Thursday, June 26, 2014 SPORK! 0 Comments


APRIL 30, 2014 •



Most working Americans’ greatest assets are not their homes, nor their pensions, nor even their health and fitness, it is their human capital; their ability to work and produce an income over their lifetimes. When family breadwinners die (prematurely), their families are left to fend for themselves without the breadwinners’ financial support, unless of course, the families havelife insurance policies on the lives of the breadwinners that will pay death benefits sufficient to replace the lost incomes.
As bad as an early death of a breadwinner may be to a family, it actually can get much worse, at least in financial terms. When breadwinners suffer serious long-term or permanent disabilities, their families not only lose their breadwinners’ income streams, but also, in contrast with when the breadwinners’ die, they continue to incur the direct and indirect costs of feeding, clothing, housing, and caring for (which often involves additional uninsured medical expense) the disabled breadwinner. Although the problem is less severe, even single workers must worry about how they will support themselves in the event they suffer a serious disability. Basically, disability is a double-whammy risk that has led some in the insurance industry to describe such serious long-term or permanent disabilities as a living death.
Disability Income (DI) insurance is living death insurance designed to provide benefit payments (salary replacement) when the insured individual is unable to work due to a disability. Disability may result from either an injury or an illness. DI policies have an elimination period, or waiting period, until benefits commence after the insured becomes disabled. The waiting period is often 90 days, but policyowners usually can elect shorter or longer waiting periods with corresponding changes to premium charges. Insurers usually limit the benefit payments to an amount less than 100 percent of the individual’s salary, typically about 60 percent to 65 percent of income.
Individuals may acquire their disability income benefits through agroup insurance plan provided by their employer or they may purchase it as an individual policy. Although disability income policies offered by different insurers have similarities, they also differ in substantial ways from one policy to the next. Disability income policies are contracts and the provisions within may vary. Before purchasing a disability income policy, the potential policyowner should carefully review and understand the policy’s provisions.

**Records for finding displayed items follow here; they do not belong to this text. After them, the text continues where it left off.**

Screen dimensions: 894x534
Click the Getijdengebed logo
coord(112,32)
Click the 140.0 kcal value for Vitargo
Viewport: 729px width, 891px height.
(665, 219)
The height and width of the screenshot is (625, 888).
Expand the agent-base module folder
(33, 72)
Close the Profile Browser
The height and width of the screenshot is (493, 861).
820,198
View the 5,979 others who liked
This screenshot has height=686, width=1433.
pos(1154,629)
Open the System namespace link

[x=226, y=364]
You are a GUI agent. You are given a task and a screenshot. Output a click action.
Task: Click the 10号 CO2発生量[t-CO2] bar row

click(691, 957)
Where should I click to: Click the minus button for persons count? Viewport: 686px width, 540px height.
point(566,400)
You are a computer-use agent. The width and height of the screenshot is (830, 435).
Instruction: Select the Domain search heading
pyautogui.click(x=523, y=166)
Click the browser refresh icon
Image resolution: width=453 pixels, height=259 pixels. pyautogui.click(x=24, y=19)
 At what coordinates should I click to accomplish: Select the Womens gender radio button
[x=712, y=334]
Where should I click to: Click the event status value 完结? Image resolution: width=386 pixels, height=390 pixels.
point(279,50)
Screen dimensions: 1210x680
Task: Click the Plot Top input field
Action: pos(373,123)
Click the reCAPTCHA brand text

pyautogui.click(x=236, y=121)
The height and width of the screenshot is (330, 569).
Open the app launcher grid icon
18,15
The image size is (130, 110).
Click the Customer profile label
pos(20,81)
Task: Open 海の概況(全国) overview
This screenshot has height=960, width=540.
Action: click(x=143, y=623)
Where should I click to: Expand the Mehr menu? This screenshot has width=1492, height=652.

Q: What definition of disability does the government use to determine one’s eligibility for disability benefits under Social Security?
A: Disability for Social Security purposes is defined as the inability to engage in any substantial gainful activity by reason of any medically determinable physical or mental impairment that can be expected to result in death or can be expected to last for a period of at least 12 months or longer. This is a fairly difficult definition to meet because it requires that disabled individuals be so severely disabled that they not only be unable to work at their previous occupations or professions but be unable to engage in any kind of gainful employment at all.
Q: What is the regular care and attendance of a physician requirement?
A: Generally, an element of meeting the definition of disability under a disability income policy is that the insured person must be under the care of a qualified physician in order to continue to receive disability income benefit payments.
Q: Are disability income benefit payments subject to FICA and FUTA tax?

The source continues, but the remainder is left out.